Existe una simetría oculta entre personajes, entre sus actitudes, incluso en el espacio narrativo, imágenes dobles que conforman reflejos borrosos, cruces entreverados que funcionan como motor anónimo de la intriga. Ejemplos de ello: el espejo que sostiene la imagen de Mari y después del maltratador, o el escenario compartido por la hermana y este último, quienes coinciden, además, en algún aspecto interno, pues ambos se ven obligados a ser fieles a su destino, a lo que se espera de ellos, a lo que los define: su belleza en un caso, su habilidad laboral en el otro. La propuesta de inmersión, a múltiples niveles, es metanarrativa. Uno de los personajes se pregunta qué hacen los objetos cuando ya no los vemos, y la narración, en primera persona del plural, comparte sólo con el lector la respuesta, pues nadie observa desde dentro, desde el espacio diegético, el extraño comportamiento del televisor, del espejo. Al igual que solamente el lector ve, desde la habitación, lo que ocurre dentro del televisor.
Al valor de su propia trama, de su universo individual, la novela añade las rutinas narrativas del japonés, esos puntos de encuentro que cualquiera de sus seguidores identifica a la primera. Hay gatos, hay discos de vinilo, hay locales y grupos y música de jazz, la cual se encarga de poner, una vez más, banda sonora a la historia.
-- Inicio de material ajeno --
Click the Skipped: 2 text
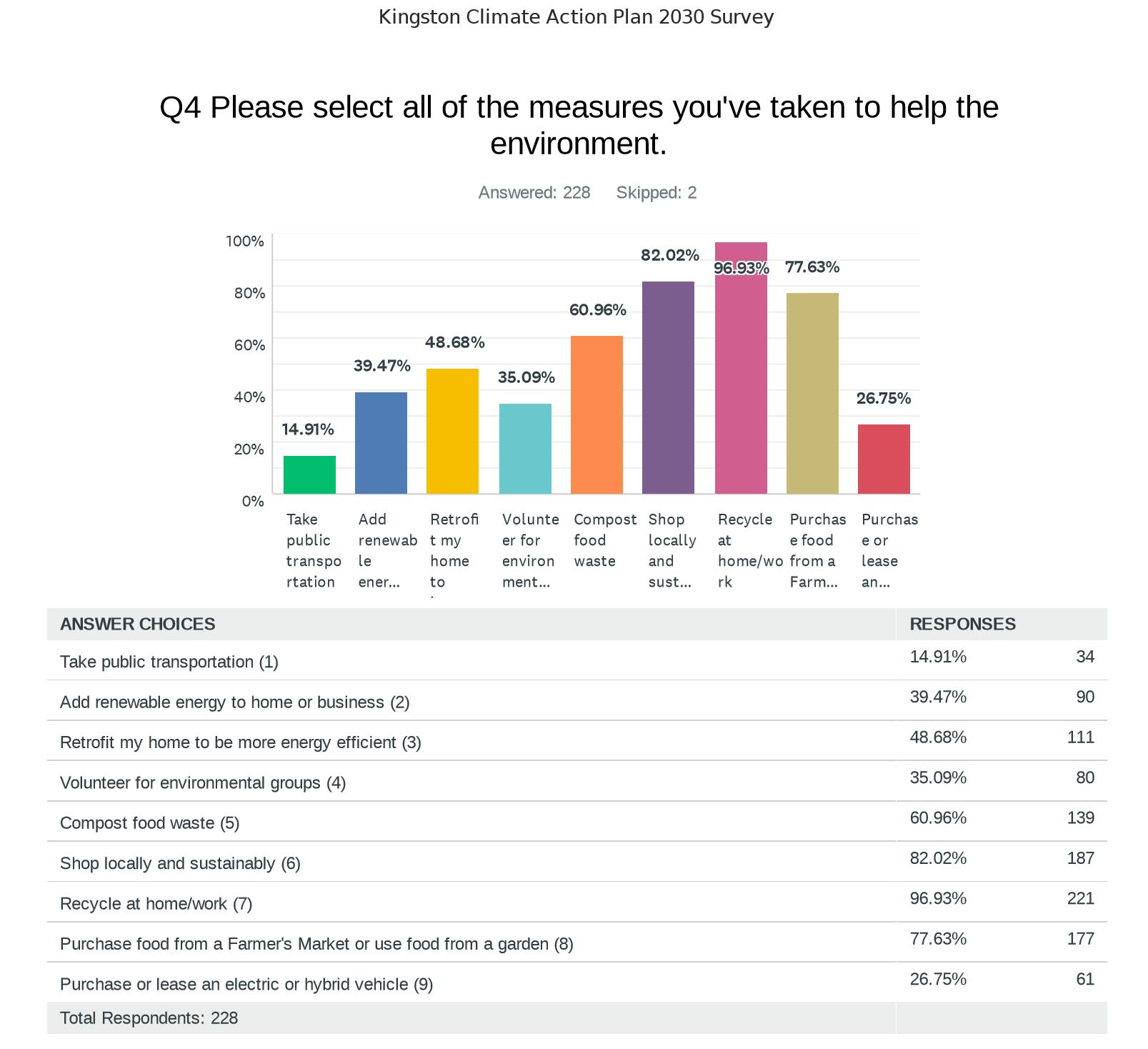This screenshot has height=1049, width=1148. coord(657,193)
Hay, también, romanticismo adolescente y referencias a un padre violento. Y son evidentes las influencias literarias de siempre, aunque en este caso se imponga más Capote que Salinger, en los diálogos entre los jovenes, en los paseos por el parque, en la figura de Eri, la glamurosa hermana, y su fatalidad inherente.
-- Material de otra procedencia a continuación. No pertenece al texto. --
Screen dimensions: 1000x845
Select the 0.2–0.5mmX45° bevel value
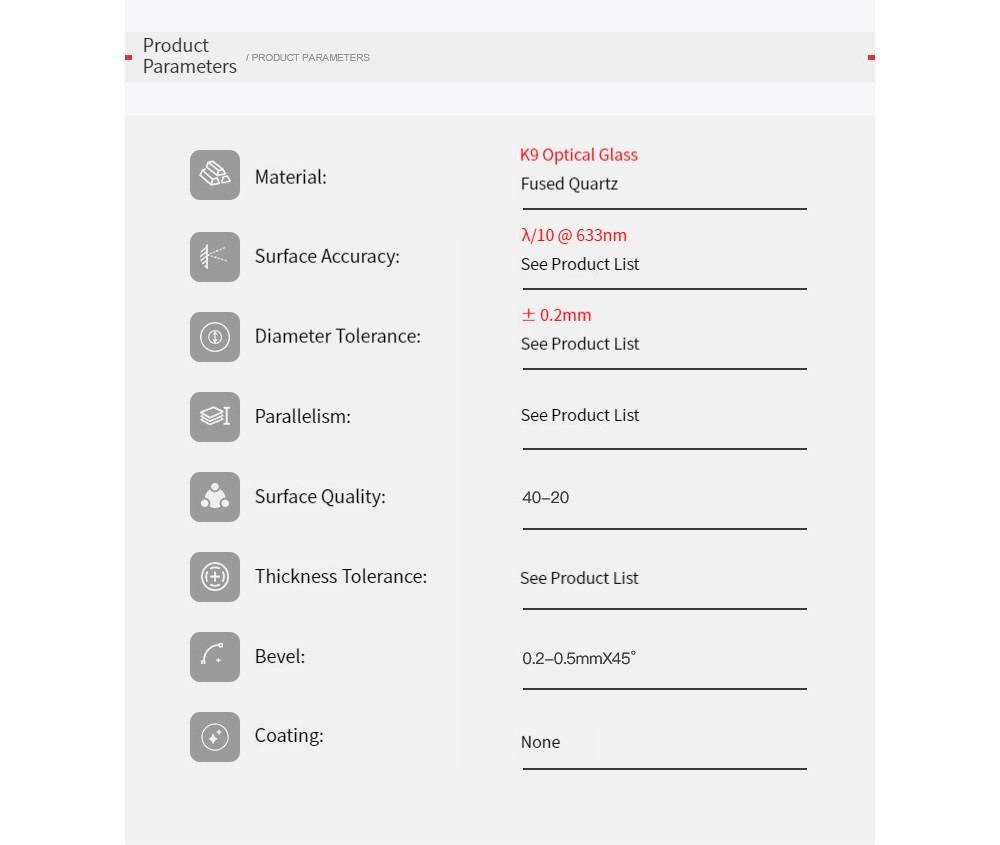click(578, 658)
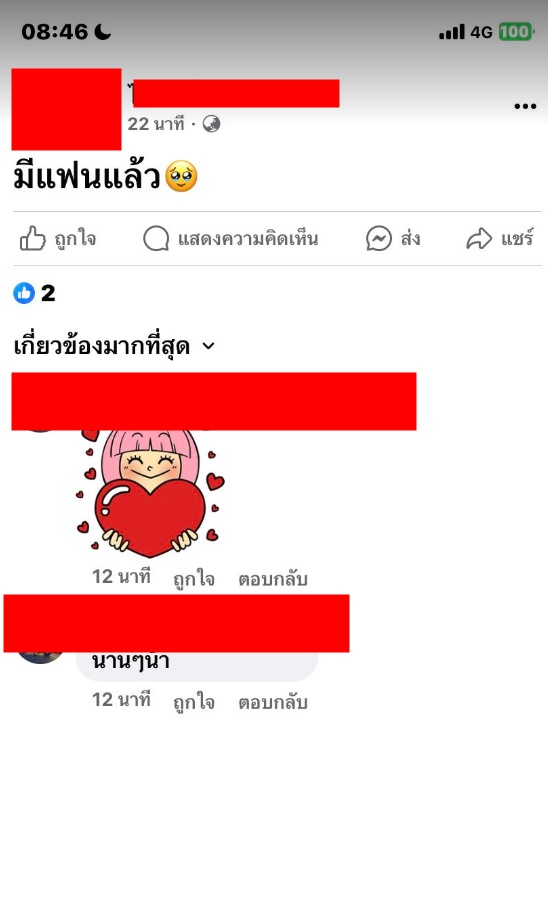Tap the Messenger send icon
Screen dimensions: 548x903
click(x=379, y=238)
La corta extensión de la novela y el estilo siempre sencillo del escritor japones propician una lectura rápida, de apenas un par de sentadas. Murakami sabe cómo procurar una lectura nada trabajosa, una experiencia atractiva y estimulante. Vuelve a construir un universo en el que lo adolescente y lo onírico se unen en igualdad para conducir al lector a un callejón que parece no tener salida, pero que quizás la tenga si se busca con la intensidad suficiente. Como en novelas anteriores, de After Dark no se sale al cerrar el libro, sino tras un periodo de reflexión que es parte decisiva en su disfrute. Como Eri, dormida en ese metafórico limbo del que no puede escapar, el lector ha de depurar una narración que subsiste en el mundo de las sensaciones, en el de la intuición más que en el de la certeza. Y eso a mí, devoto del autor desde hace años, me sigue pareciendo fascinante.